Octubre rojo un siglo después
Un siglo después de su triunfo, la revolución bolchevique sigue suscitando furiosos ataques de la derecha política y de sus terminales ideológicos en la prensa y en las televisiones, en la investigación universitaria dirigida y subvencionada, y en los centros de elaboración ideológica liberal, que, sin embargo, apenas se interrogan sobre el infierno capitalista del que surgió la revolución: el barro y la muerte en las trincheras de la Primera Guerra Mundial y la oprobiosa autocracia zarista que ahogaba al pueblo ruso y lo condenaba a la miseria y la explotación. Para los beneficiarios del capitalismo realmente existente y para los vendedores de mentiras, el socialismo soviético se resume en error y represión, en furia y crueldad, mientras que el horror causado por el capitalismo, en las dos guerras mundiales y en la esclavitud colonial, en las guerras imperiales y matanzas lanzadas desde entonces en cuatro continentes, en Vietnam y en Corea, en Indonesia y en Afganistán, en Yugoslavia y en Ucrania, en Brasil y en Argentina, en Angola y en Libia, en Siria y en Iraq, por citar sólo algunos ejemplos de la infamia, ese horror, se diluye en lejanas causas y décadas perdidas de las que, como por ensalmo, el capitalismo no es responsable.
Los marineros y milicianos que se lanzaron al asalto del Palacio de Invierno, que vemos en las imágenes recreadas de Eisenstein, no son un accidente de la historia; los obreros que se atrevieron a derribar el trono imperial, a convertir las iglesias en almacenes útiles, y a dispersar las sombras de la explotación, no eran una ráfaga transitoria de años convulsos, sino el rumor de siglos de protestas y de gritos de honestidad y trabajo proletario. En 1917, los bolcheviques supieron expresar el ansia de justicia de los rusos, la ambición de una vida digna que dejase atrás las argollas de la miseria y la opresión bajo los zares; supieron traducir el deseo de los trabajadores de terminar con la explotación en las fábricas. y de los campesinos de romper la soga que les ataba a una nobleza parasitaria y casi medieval. La exigencia de paz, en el matadero de la gran guerra, los gritos reclamando pan, los campesinos exigiendo la tierra, y los trabajadores las fábricas, resumen la decisión de Lenin y los bolcheviques protagonizando la revolución que cambió el mundo.

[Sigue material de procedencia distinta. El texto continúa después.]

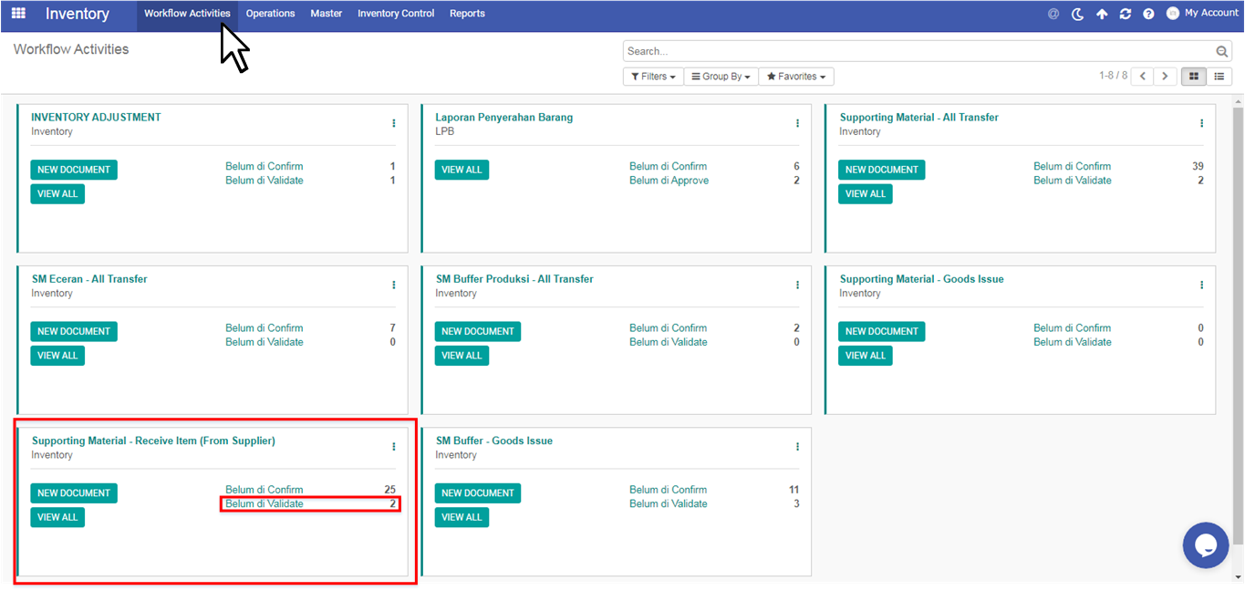Click the refresh arrows icon in top bar
1245x591 pixels.
pos(1126,14)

Porque fue la aspiración a la igualdad y la justicia la que creó el poder soviético, la que levantó el socialismo en condiciones difícilmente imaginables hoy: suele olvidarse, pero la revolución bolchevique tuvo que construir el socialismo en un país que perdió, en un lapso de treinta años, a casi cuarenta millones de personas, víctimas de la guerra civil impuesta tras la revolución por veinte países capitalistas, y por las dos guerras mundiales desatadas por las rivalidades de esas mismas potencias. Sólo en la guerra de Hitler, la Unión Soviética vio morir a veintisiete millones de trabajadores y soldados.

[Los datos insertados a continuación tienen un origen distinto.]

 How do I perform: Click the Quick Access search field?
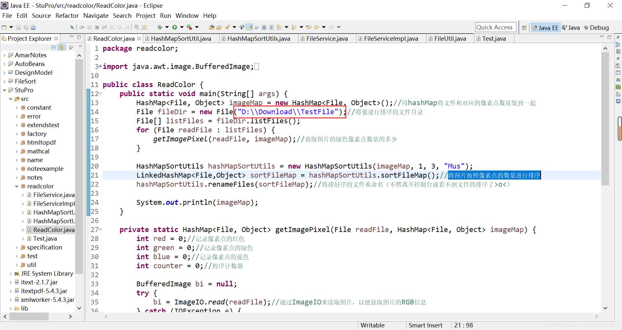(495, 28)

Tras 1017, la revolución bolchevique se extendió por el mundo, y su voz llegó a los campesinos malayos y a los obreros de los frigoríficos argentinos, a los labradores chinos y a los trabajadores alemanes; desde entonces, las ideas y propuestas del socialismo y del comunismo han seguido galopando por el planeta, iluminando revoluciones, en China o en Vietnam, en Cuba o en Nicaragua, cambiando el mundo, aunque esa voz haya sufrido duras derrotas, como la matanza en Indonesia, los campos de la muerte de Oriente Medio, o la desaparición de la propia URSS y el retroceso social en Europa y América durante las dos últimas décadas. Pero, ni en Moscú ni en Madrid, la revolución bolchevique no se ha olvidado, y la historia no ha terminado.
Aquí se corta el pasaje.